What you will do: Copy the records verbatim, starting at the line containing "Identify the location of main-menu-link: Главное" and ending with the line containing "(100, 457).", both included. Leave out the pictures.

Data under study:
:::::
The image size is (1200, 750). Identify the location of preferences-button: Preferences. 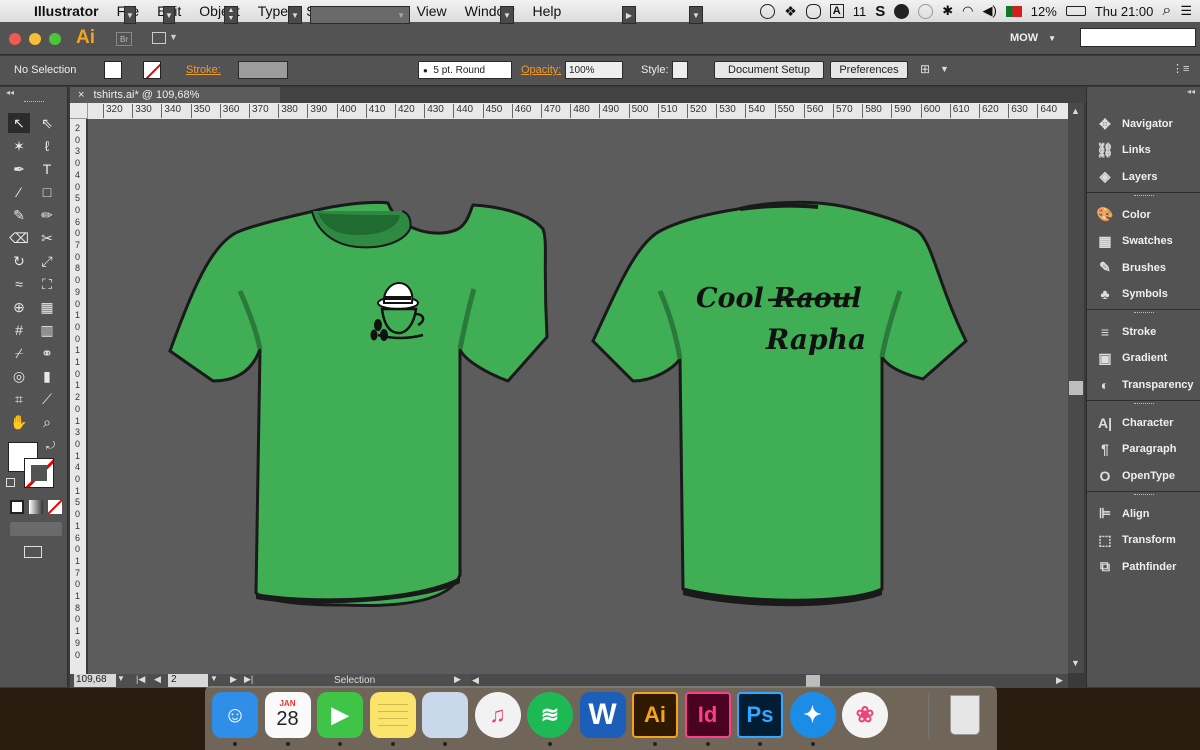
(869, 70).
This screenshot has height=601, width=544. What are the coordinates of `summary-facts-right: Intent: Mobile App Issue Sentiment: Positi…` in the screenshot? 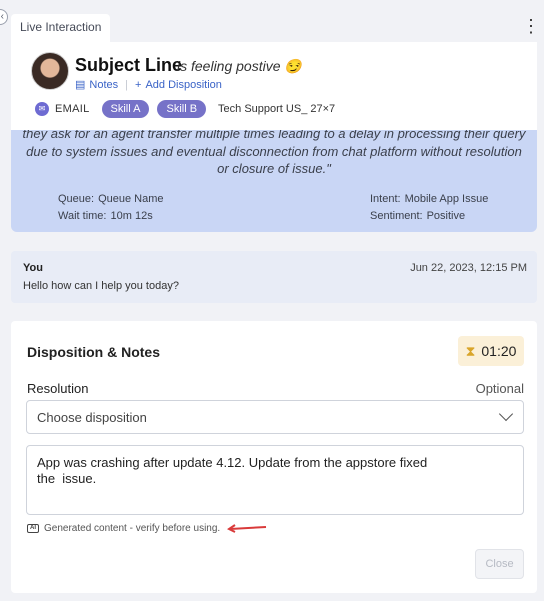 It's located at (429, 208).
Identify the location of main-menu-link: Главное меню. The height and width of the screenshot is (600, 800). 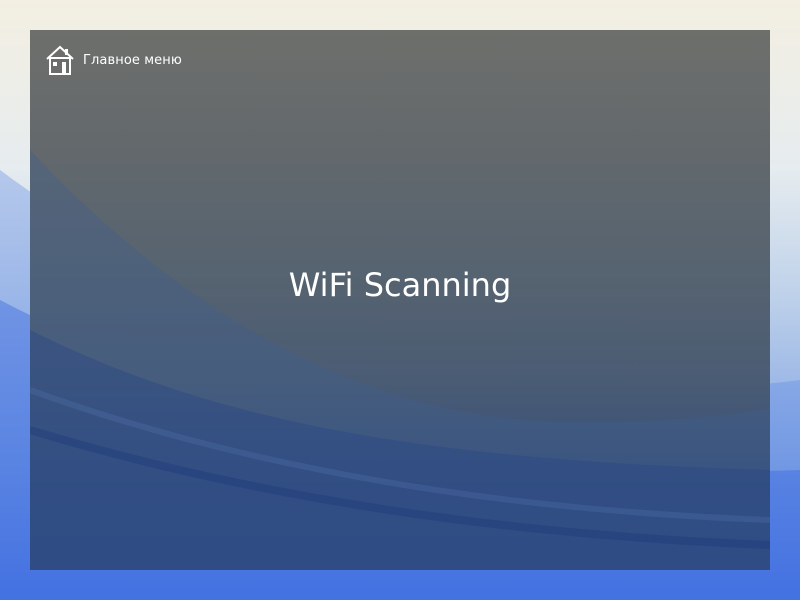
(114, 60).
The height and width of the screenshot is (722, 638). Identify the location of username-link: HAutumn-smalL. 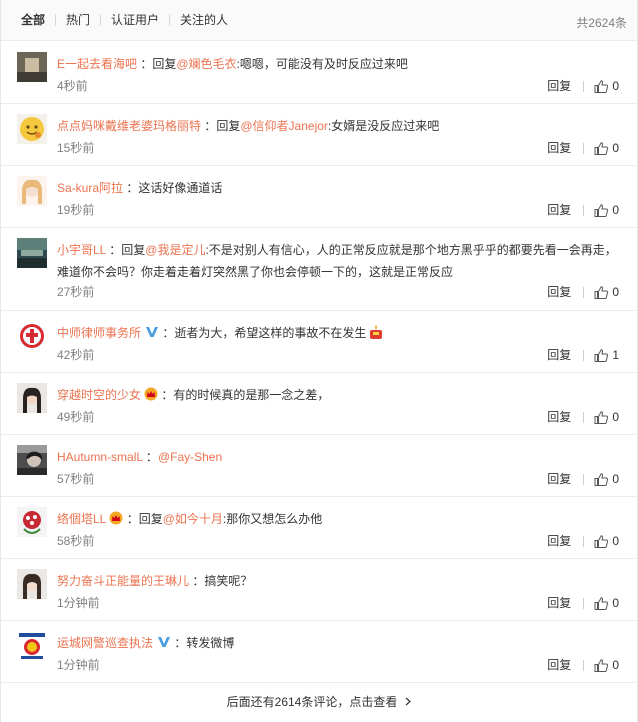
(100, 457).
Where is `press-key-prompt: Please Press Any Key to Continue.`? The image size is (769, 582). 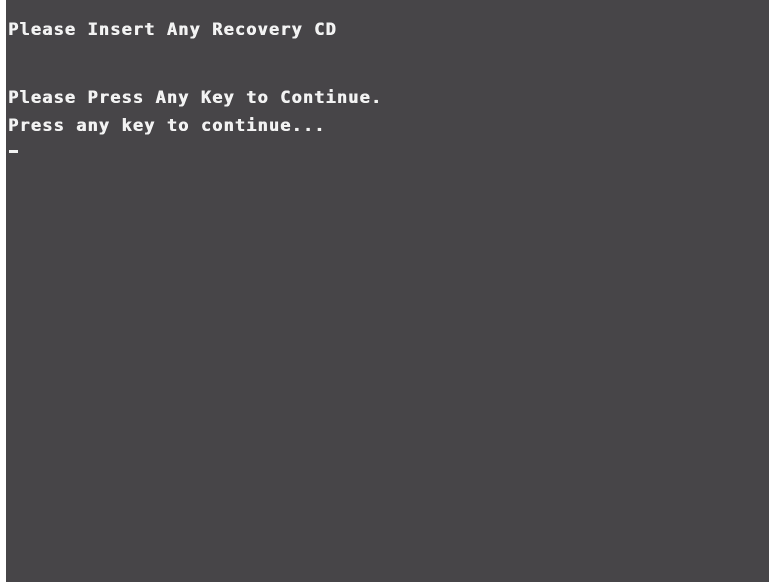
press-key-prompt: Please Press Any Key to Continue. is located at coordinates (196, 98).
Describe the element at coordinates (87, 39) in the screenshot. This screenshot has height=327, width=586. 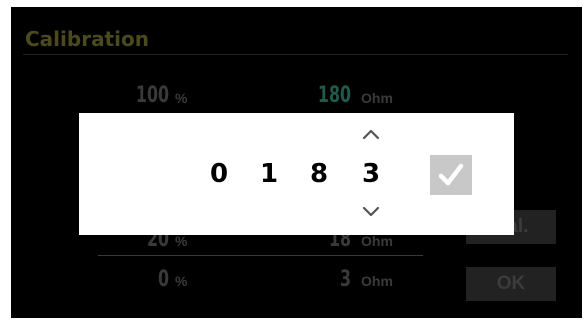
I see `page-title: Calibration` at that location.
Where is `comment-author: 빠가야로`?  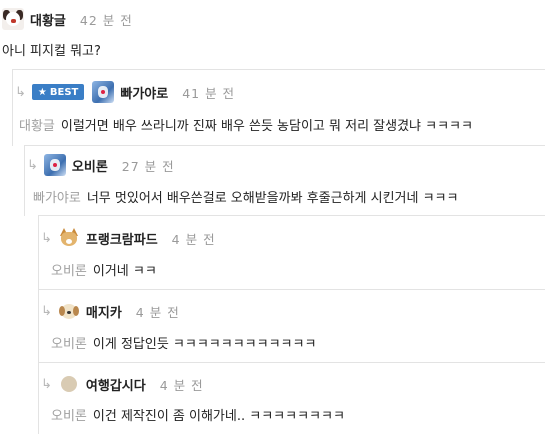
:::::
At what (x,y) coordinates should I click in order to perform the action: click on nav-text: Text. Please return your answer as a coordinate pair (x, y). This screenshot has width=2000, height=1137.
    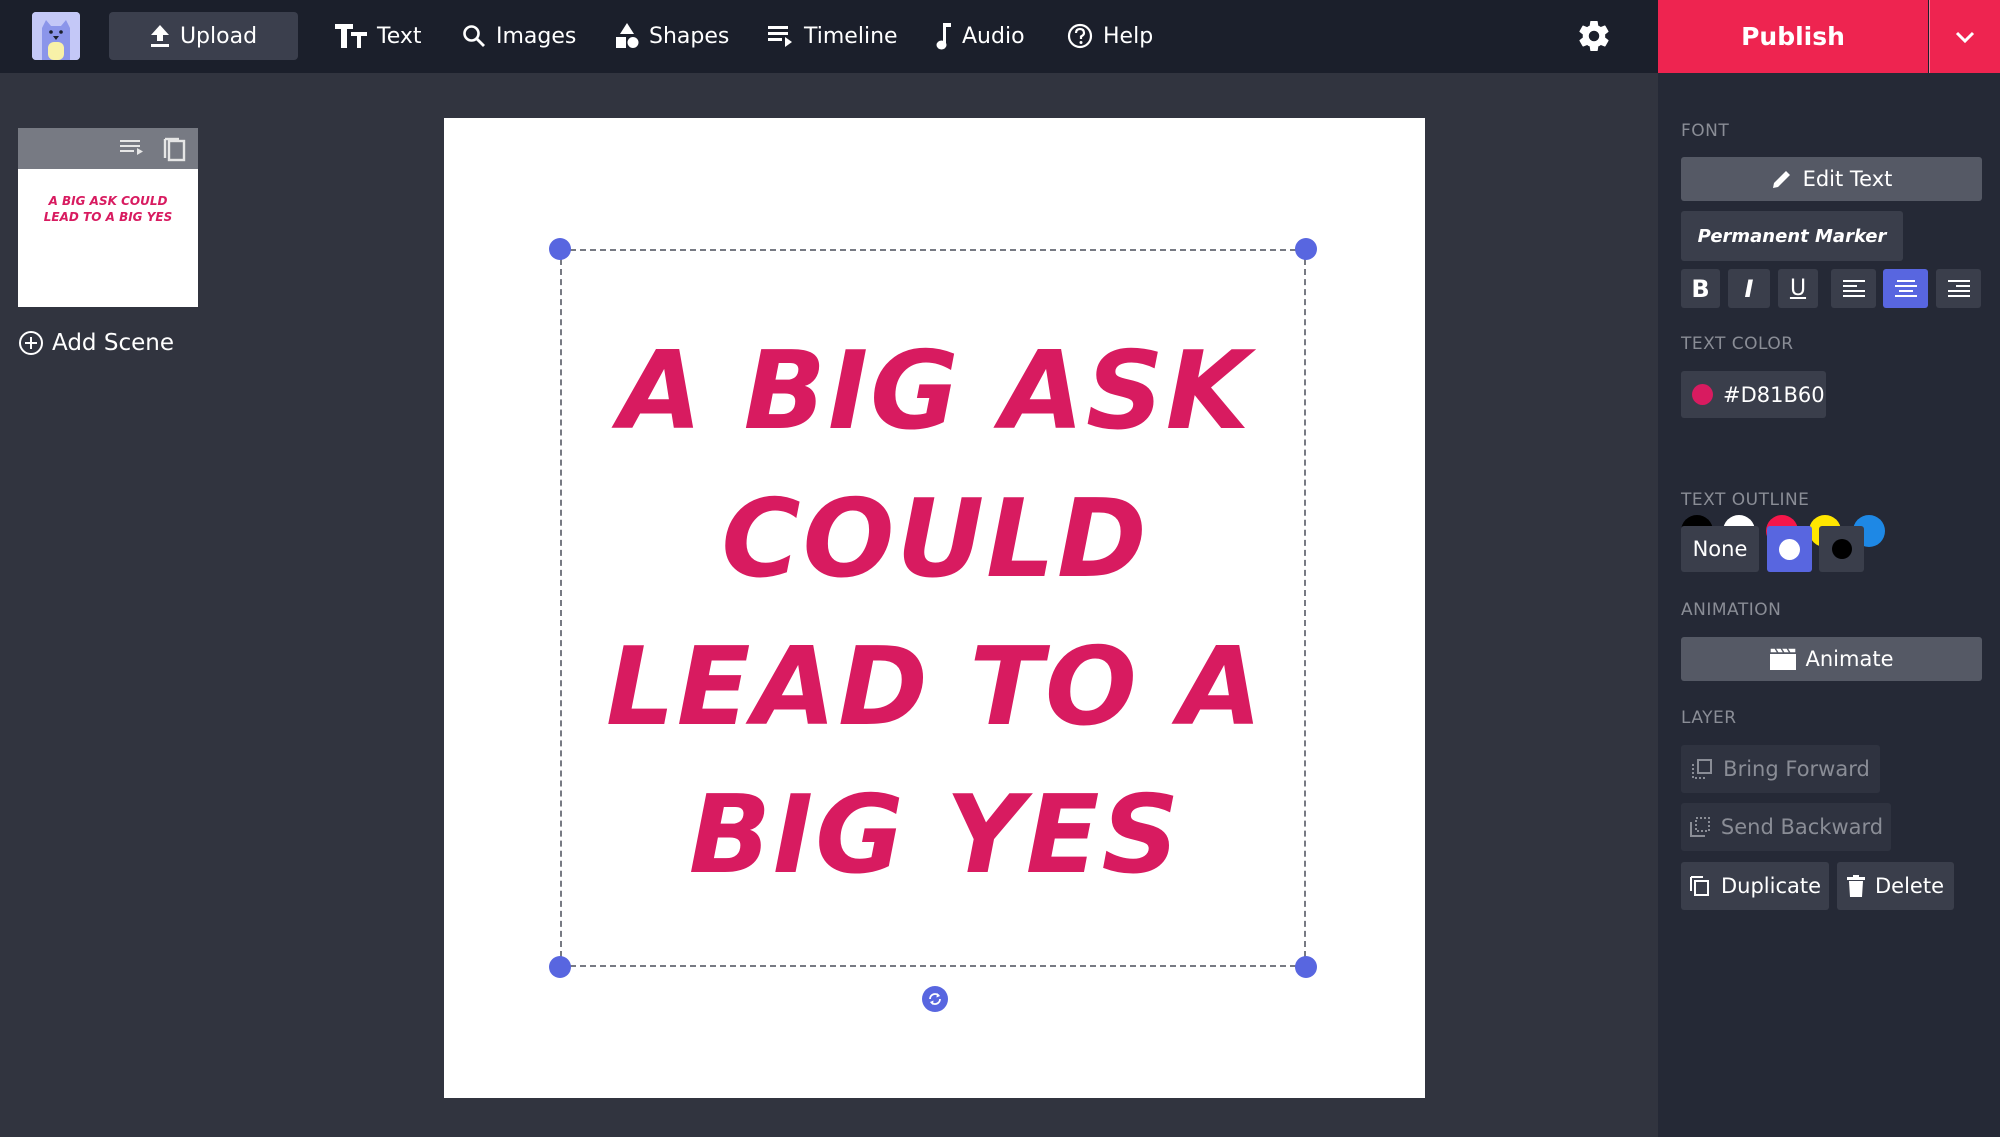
:::::
Your solution:
Identify the location of main-menu-link: Главное меню. The height and width of the screenshot is (600, 800). 
(114, 60).
The height and width of the screenshot is (722, 638). Identify the location of username-link: HAutumn-smalL. 
(100, 457).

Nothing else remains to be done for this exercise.